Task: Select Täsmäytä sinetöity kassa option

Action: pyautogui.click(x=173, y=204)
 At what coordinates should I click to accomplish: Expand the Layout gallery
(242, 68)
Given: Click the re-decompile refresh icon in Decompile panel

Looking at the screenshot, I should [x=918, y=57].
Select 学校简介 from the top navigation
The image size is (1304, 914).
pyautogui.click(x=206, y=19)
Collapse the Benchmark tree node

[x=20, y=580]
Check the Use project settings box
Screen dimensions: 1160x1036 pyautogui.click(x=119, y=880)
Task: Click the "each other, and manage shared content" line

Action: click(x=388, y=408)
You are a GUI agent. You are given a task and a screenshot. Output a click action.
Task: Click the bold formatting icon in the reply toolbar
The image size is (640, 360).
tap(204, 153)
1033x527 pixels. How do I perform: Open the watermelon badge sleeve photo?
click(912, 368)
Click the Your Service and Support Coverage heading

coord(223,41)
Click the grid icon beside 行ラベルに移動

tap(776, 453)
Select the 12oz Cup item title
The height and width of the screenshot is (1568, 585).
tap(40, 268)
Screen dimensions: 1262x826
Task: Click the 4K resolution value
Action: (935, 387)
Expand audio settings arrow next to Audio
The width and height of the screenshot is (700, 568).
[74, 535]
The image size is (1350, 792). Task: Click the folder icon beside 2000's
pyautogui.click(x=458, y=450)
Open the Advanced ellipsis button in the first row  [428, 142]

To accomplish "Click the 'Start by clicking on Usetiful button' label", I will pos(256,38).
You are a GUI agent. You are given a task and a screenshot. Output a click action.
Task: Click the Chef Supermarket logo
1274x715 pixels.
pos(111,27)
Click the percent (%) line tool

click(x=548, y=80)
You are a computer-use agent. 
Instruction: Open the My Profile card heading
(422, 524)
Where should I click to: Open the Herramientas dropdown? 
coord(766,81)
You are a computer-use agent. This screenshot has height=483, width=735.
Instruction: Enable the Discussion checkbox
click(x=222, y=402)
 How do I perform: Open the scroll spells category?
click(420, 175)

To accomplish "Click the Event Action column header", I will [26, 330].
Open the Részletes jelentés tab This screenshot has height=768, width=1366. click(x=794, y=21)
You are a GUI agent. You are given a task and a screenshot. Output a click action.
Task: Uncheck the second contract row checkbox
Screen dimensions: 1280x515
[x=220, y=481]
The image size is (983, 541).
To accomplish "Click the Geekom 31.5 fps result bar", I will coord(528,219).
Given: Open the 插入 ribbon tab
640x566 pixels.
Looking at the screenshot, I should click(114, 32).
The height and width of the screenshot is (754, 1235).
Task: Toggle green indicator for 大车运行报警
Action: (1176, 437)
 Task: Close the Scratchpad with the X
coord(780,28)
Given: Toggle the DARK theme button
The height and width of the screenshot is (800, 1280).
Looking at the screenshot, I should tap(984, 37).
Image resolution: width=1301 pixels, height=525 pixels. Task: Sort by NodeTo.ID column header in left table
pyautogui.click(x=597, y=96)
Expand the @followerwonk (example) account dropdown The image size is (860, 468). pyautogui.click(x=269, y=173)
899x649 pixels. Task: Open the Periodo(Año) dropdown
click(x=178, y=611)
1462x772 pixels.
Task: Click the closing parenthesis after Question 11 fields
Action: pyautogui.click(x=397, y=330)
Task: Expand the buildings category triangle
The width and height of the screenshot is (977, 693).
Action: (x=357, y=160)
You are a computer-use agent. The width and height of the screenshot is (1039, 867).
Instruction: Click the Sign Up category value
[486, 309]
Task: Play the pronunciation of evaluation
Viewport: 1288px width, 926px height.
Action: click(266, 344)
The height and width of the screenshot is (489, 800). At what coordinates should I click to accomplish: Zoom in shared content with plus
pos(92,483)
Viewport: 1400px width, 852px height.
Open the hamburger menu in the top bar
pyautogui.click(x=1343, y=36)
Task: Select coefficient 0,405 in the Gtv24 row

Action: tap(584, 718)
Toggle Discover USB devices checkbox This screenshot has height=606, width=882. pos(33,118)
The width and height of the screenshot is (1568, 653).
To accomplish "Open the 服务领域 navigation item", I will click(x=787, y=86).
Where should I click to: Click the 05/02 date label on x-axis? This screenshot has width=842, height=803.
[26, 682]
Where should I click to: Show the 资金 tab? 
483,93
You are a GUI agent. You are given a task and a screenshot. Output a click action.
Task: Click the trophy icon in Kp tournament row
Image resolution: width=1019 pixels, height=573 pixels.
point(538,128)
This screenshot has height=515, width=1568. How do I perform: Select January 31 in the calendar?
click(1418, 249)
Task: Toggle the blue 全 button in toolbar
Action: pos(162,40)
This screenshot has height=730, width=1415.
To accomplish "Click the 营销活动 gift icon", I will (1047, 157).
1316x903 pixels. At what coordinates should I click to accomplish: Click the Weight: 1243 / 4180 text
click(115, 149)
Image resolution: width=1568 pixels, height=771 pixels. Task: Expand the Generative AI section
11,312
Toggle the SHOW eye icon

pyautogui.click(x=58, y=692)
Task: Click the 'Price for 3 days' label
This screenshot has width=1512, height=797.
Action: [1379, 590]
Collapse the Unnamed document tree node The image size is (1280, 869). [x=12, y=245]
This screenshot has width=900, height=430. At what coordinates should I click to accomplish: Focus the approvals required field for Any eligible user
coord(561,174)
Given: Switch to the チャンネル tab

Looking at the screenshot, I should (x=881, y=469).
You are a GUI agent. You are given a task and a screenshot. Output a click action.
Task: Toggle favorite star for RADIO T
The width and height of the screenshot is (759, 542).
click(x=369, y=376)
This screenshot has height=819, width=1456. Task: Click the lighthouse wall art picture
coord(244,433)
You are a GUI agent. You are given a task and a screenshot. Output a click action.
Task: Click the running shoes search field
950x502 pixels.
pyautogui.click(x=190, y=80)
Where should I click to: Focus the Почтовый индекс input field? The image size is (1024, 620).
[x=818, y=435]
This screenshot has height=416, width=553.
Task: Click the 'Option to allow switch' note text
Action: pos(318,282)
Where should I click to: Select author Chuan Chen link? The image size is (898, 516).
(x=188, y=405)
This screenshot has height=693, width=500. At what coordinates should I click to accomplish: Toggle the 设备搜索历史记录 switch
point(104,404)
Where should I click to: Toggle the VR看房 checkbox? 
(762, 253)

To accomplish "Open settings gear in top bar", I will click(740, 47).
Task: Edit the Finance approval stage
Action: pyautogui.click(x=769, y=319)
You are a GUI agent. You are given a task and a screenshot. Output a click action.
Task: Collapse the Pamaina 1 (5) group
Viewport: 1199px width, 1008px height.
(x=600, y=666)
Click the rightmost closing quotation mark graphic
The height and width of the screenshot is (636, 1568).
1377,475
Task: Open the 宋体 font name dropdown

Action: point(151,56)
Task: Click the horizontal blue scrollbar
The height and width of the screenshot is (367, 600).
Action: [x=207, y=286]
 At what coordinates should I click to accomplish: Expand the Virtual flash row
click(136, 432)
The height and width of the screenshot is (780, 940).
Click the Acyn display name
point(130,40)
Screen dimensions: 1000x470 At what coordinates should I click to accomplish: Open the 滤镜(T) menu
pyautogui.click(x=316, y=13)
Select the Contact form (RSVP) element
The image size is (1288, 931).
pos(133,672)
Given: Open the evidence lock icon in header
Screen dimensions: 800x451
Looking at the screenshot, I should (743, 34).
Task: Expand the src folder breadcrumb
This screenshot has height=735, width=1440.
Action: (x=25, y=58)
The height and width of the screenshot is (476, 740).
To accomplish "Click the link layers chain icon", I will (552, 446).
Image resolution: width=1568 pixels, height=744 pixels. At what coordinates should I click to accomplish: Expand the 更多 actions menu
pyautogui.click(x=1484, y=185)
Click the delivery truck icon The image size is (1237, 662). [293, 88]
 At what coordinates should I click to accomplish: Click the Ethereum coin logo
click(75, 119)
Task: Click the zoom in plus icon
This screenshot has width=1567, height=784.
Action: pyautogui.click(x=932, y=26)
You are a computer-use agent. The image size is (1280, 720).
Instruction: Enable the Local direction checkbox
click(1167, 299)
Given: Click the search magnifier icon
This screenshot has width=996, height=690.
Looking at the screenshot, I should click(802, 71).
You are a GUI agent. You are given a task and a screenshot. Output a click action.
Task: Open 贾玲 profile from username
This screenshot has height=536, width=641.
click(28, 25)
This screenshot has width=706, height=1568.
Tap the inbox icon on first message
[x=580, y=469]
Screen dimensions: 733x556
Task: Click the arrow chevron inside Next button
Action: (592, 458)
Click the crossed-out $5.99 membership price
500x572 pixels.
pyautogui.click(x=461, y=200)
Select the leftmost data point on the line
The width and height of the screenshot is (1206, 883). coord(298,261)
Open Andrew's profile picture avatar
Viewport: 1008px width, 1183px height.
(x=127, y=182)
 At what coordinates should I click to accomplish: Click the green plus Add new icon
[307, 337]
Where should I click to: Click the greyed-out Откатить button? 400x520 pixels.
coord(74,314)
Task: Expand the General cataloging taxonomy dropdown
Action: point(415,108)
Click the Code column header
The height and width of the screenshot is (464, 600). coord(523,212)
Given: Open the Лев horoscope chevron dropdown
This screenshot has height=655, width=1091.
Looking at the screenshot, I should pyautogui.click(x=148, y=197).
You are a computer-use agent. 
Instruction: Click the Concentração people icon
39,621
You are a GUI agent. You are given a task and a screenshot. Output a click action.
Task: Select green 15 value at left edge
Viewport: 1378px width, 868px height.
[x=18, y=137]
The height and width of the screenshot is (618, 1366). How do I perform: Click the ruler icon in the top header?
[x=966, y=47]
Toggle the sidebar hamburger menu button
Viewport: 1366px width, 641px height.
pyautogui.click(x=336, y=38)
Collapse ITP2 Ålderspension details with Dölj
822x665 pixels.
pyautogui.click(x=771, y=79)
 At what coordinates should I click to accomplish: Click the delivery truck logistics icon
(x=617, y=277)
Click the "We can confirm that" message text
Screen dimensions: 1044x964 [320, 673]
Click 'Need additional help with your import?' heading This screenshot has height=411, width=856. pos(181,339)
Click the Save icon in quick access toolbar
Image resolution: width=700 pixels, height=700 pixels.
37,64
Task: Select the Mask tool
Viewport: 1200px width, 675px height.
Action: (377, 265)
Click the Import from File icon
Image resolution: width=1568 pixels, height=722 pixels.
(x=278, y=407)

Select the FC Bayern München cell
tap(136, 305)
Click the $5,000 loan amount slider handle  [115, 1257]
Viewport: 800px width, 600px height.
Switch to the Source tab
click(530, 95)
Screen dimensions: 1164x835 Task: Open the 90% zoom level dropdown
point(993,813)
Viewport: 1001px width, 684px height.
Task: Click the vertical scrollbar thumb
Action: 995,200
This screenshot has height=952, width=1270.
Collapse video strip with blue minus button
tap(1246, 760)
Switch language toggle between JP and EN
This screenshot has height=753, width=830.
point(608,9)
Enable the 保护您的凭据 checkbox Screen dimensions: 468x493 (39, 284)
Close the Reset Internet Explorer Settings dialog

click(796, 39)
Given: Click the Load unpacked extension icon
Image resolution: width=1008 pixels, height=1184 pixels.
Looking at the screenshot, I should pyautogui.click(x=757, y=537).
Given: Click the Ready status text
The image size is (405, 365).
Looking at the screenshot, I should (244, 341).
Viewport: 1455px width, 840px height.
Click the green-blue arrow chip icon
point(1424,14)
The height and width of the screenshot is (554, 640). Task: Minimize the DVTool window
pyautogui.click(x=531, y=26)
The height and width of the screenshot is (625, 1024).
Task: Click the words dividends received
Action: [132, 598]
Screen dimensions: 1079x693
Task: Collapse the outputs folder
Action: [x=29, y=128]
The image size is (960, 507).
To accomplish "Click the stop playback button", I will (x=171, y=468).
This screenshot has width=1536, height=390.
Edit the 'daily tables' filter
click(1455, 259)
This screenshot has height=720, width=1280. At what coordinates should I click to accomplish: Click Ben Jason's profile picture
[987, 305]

────

WHAT TO PRODUCE — From the records above, retype only the lines starting at the line that contains "Given: Open the Лев" and ending at the line that contains "Task: Select green 15 value at left edge", both included.

TASK RESPONSE —
Given: Open the Лев horoscope chevron dropdown
This screenshot has height=655, width=1091.
Looking at the screenshot, I should pyautogui.click(x=148, y=197).
You are a computer-use agent. 
Instruction: Click the Concentração people icon
39,621
You are a GUI agent. You are given a task and a screenshot. Output a click action.
Task: Select green 15 value at left edge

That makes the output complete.